Malgré l’avertissement fait à Abraham de ne pas sacrifier son fils, malgré l'insistance renouvelée du nouveau testament à ne sacrifier son fils que si l'on est Dieu, toutes les civilisations ont sacrifié et continuent à sacrifier leurs enfants dans de nombreuses entreprises (La Chine et les Low Costs Countries en général dévorent leur jeunesse au travail) ou dans les guerres bien sûr : le plus souvent c'est au service de leurs chefs et ce sont les chefs qui sont l'objet du transfert en retour. Cela permet à chacun de garder une espérance et une dignité "malgré le temps qui passe" car de se voir dans le miroir de son chef donne envie de grandir pourvu "qu'on leur en laisse le temps et les moyens". Par ailleurs, cela ne gêne nullement le chef qui se plie volontiers aux rituels de transfert et en redemande quand il ne l'exige pas.
Le chefisme est une solution médiocre mais une solution qui ne tue pas l'avenir de l'humanité. Le jeunisme tue l'humanité et peut précipiter l'occident dans un retour brutal au chefisme grâce aux intégristes qui sont des chefistes absolutistes et prosélytes, et qui guettent leur proie.
Nous ne sommes pas un vieux pays : bien au contraire nous sommes tout à fait à l'avant garde du monde. Nous ne nous en sortirons qu'en nous libérant les premiers d'une nouvelle tyrannie : le jeunisme, sans passer par le retour au chefisme.
Comment?
Toutes les idées sont les bienvenues !
Résister et créer selon quelle perspective ?

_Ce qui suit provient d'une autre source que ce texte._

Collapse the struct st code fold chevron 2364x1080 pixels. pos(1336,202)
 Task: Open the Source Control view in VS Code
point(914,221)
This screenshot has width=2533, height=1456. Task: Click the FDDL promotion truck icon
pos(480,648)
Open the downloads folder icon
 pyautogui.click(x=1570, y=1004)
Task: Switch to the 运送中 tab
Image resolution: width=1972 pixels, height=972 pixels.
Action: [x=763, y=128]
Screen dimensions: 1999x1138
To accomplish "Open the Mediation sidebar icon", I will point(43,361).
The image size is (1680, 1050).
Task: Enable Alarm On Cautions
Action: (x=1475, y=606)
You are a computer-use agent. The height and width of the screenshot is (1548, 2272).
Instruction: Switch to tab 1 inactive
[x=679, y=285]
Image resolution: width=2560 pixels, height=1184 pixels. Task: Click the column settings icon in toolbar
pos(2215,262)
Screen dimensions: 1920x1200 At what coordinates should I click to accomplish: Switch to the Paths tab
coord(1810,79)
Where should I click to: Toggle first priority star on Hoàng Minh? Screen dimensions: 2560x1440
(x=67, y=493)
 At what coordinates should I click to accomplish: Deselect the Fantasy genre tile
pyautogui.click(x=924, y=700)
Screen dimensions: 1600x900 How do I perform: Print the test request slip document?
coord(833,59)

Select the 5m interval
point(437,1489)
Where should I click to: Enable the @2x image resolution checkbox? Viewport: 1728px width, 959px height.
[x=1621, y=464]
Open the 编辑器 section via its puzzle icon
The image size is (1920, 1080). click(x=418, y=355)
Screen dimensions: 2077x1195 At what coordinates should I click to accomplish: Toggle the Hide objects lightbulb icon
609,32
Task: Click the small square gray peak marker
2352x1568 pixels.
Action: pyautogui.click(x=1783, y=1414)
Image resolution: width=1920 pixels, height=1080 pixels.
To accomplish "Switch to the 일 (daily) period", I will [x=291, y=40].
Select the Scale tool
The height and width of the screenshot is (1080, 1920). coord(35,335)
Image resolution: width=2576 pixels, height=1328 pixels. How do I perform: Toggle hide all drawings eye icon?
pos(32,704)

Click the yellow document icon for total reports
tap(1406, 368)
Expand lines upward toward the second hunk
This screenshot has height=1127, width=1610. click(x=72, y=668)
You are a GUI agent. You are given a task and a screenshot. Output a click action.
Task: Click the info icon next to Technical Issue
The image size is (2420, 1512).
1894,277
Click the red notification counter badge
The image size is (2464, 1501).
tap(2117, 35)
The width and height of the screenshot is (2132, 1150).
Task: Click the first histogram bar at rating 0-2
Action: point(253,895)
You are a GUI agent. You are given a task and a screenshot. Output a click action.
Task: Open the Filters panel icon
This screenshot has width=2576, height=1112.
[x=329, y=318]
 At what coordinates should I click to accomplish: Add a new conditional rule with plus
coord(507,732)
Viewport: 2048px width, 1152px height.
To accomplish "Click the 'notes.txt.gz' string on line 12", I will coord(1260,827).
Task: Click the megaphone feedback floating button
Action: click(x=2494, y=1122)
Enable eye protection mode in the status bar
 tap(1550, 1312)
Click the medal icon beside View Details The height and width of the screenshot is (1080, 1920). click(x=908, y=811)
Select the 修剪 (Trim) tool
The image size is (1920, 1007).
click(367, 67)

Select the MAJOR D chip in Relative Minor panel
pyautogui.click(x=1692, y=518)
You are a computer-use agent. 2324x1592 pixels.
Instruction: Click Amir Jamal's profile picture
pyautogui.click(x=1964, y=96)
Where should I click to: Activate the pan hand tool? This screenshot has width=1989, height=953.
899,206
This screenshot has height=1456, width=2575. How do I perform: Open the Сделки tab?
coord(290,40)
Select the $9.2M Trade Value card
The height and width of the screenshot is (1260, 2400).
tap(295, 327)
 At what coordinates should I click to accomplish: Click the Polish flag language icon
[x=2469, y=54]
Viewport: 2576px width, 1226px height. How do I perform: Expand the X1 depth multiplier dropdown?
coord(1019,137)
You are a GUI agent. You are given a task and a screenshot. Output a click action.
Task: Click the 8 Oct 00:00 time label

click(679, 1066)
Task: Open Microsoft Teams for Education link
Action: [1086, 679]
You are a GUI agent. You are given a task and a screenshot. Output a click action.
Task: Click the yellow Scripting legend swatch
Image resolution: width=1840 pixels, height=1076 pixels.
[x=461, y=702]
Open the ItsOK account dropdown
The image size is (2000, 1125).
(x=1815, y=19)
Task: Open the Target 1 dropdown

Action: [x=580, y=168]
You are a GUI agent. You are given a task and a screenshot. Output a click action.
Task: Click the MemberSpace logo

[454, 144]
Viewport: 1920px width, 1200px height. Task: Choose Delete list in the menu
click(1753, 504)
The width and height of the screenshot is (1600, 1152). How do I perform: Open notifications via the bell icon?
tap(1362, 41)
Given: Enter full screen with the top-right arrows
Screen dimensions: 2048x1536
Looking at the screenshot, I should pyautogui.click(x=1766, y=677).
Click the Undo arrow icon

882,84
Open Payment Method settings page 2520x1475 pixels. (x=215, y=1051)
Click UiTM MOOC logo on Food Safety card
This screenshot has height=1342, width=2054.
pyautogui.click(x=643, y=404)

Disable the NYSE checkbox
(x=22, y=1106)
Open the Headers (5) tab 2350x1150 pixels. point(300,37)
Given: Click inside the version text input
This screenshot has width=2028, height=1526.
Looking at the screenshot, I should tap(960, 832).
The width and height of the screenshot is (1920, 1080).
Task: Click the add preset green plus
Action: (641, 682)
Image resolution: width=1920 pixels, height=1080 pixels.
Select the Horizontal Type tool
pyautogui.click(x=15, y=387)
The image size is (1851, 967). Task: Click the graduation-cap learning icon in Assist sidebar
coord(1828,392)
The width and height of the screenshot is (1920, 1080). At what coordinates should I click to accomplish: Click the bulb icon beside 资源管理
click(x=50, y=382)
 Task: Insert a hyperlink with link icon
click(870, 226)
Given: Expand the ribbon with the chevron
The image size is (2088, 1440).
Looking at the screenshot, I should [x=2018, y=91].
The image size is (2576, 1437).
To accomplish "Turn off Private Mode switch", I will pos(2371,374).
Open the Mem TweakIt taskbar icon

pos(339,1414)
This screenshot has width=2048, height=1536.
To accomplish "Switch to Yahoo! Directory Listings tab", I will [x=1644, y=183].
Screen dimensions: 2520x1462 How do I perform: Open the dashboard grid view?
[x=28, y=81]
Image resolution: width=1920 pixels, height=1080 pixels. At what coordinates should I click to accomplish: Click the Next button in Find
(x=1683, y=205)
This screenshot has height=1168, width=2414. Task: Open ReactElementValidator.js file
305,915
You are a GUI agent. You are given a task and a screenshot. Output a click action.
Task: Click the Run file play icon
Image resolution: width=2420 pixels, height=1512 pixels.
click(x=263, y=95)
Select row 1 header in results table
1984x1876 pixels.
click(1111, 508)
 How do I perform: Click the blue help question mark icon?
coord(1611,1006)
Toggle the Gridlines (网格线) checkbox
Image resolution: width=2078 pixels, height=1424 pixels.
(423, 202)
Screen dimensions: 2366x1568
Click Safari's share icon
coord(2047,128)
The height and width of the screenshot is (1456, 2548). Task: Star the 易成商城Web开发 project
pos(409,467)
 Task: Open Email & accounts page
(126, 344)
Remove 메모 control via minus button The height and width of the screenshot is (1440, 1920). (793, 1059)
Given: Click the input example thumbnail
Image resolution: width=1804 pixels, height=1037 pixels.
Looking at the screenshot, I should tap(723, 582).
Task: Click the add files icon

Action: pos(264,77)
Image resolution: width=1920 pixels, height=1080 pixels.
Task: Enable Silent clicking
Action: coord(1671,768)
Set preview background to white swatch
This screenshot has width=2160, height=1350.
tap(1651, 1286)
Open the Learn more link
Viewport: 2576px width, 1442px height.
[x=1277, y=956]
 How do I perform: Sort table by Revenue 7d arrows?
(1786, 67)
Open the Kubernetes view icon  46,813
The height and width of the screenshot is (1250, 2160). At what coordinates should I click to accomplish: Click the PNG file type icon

Oui en tous cas à la résistance.
Debout l'homme !
pour le titre debout les vieux, je remercie l'adjudant Jacques Péricard, sous-officier au 95° régiment d'Infanterie, qui le 8 avril 1915, à Verdun, au Bois Brûlé, pour donner du courage à sa compagnie à bout de force, aurait donné ce commandement : debout les morts !. Ces mots sous-titrent ses propres mémoires et constituent la devise du 3° Régiment d'Infanterie de Marine.
Je n'ai pas la fibre guerrière, ai «milité» en faveur de l'objection de conscience, et rempli mes obligations comme soldat de 2° classe alors que mon titre d'ingénieur m'aurait ouvert un autre statut.
Cel ne m'empêche pas de ne pas confondre dans la même réprobation vigoureuse les instigateurs des conflits mondiaux ou locaux, les actifs qui ont bénéficié des dommages et des horreurs de la guerre comme les passifs qui par lâcheté ont suivi le mouvement par peur ou calcul, avec les victimes souvent héroïquement anonymes, civiles et militaires, de leurs sanglantes manipulations, qui ont plus que ma sympathie, ma reconnaissance.
objectif présidentielles 2007
sans qu'il y ait de rapport évident entre les deux contenants ni même entre les deux contenus.
Je ne me permettrai(s) -au futur comme au conditionnel- bien entendu pas d'interpeller Mademoiselle Ségolène Royal par le cri de guerre «debout la vieille !».
Je ressens ce lien comme au mieux une erreur, au pire un abus de confiance.
Maintenant, comme disait ma grand'mère «de quoi j'me plains ?».